Requirement ▸ Copy the lines of the entries below exactly, starting at the line that contains "Select the valve opening percentage field" and ending at the line that contains "pyautogui.click(x=61, y=213)", with both of those lines included.

Dataset records ▸
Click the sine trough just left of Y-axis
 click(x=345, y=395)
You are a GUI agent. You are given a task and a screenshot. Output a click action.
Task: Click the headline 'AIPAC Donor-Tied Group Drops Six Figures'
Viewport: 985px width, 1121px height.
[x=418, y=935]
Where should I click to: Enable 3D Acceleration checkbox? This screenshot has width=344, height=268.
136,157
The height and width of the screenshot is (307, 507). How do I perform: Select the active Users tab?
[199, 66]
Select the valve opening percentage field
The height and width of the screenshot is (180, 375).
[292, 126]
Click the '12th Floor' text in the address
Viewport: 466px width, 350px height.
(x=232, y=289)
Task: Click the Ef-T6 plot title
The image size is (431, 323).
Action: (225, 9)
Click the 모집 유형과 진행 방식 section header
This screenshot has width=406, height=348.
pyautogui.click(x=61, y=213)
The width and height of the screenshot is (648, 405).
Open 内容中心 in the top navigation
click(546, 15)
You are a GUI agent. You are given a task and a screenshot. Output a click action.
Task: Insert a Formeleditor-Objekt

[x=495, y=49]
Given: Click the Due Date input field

Written response ▸
Select the valve opening percentage field
The height and width of the screenshot is (180, 375).
[292, 126]
Click the '12th Floor' text in the address
Viewport: 466px width, 350px height.
(x=232, y=289)
Task: Click the Ef-T6 plot title
The image size is (431, 323).
Action: (225, 9)
Click the 모집 유형과 진행 방식 section header
This screenshot has width=406, height=348.
pyautogui.click(x=61, y=213)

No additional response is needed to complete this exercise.